TASK DIRECTIONS ▸
Copy every record exactly.

ENTRIES PROVIDED ▸

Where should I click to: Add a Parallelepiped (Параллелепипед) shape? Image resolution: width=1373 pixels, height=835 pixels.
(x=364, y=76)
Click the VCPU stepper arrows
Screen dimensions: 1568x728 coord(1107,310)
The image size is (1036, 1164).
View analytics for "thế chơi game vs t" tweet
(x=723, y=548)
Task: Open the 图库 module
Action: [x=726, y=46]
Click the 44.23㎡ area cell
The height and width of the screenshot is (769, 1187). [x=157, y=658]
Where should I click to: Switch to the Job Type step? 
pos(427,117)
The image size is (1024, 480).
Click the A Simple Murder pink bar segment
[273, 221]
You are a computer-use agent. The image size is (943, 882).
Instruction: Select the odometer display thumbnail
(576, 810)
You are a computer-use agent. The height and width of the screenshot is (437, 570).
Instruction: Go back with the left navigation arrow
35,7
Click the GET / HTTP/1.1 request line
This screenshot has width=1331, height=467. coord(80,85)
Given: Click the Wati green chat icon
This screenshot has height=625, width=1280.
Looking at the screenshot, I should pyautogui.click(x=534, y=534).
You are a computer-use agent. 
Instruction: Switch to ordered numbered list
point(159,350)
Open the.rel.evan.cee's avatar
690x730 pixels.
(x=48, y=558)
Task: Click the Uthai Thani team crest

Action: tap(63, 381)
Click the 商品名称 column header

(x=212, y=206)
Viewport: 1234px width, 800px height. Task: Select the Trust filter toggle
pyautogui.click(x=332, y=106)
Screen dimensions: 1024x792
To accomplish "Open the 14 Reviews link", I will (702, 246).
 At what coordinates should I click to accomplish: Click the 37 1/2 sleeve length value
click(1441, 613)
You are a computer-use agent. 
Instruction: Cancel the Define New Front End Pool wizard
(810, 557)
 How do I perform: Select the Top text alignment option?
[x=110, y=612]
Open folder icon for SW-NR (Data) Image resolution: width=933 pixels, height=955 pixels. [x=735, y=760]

EXERCISE RESULT ▸
Where should I click to: Add a Parallelepiped (Параллелепипед) shape? Image resolution: width=1373 pixels, height=835 pixels.
(x=364, y=76)
Click the VCPU stepper arrows
Screen dimensions: 1568x728 coord(1107,310)
The image size is (1036, 1164).
View analytics for "thế chơi game vs t" tweet
(x=723, y=548)
Task: Open the 图库 module
Action: [x=726, y=46]
Click the 44.23㎡ area cell
The height and width of the screenshot is (769, 1187). [x=157, y=658]
Where should I click to: Switch to the Job Type step? 
pos(427,117)
The image size is (1024, 480).
Click the A Simple Murder pink bar segment
[273, 221]
You are a computer-use agent. The image size is (943, 882).
Instruction: Select the odometer display thumbnail
(576, 810)
You are a computer-use agent. The height and width of the screenshot is (437, 570).
Instruction: Go back with the left navigation arrow
35,7
Click the GET / HTTP/1.1 request line
This screenshot has width=1331, height=467. coord(80,85)
Given: Click the Wati green chat icon
This screenshot has height=625, width=1280.
Looking at the screenshot, I should pyautogui.click(x=534, y=534).
You are a computer-use agent. 
Instruction: Switch to ordered numbered list
point(159,350)
Open the.rel.evan.cee's avatar
690x730 pixels.
(x=48, y=558)
Task: Click the Uthai Thani team crest

Action: tap(63, 381)
Click the 商品名称 column header

(x=212, y=206)
Viewport: 1234px width, 800px height. Task: Select the Trust filter toggle
pyautogui.click(x=332, y=106)
Screen dimensions: 1024x792
To accomplish "Open the 14 Reviews link", I will (702, 246).
 At what coordinates should I click to accomplish: Click the 37 1/2 sleeve length value
click(1441, 613)
You are a computer-use agent. 
Instruction: Cancel the Define New Front End Pool wizard
(810, 557)
 How do I perform: Select the Top text alignment option?
[x=110, y=612]
Open folder icon for SW-NR (Data) Image resolution: width=933 pixels, height=955 pixels. [x=735, y=760]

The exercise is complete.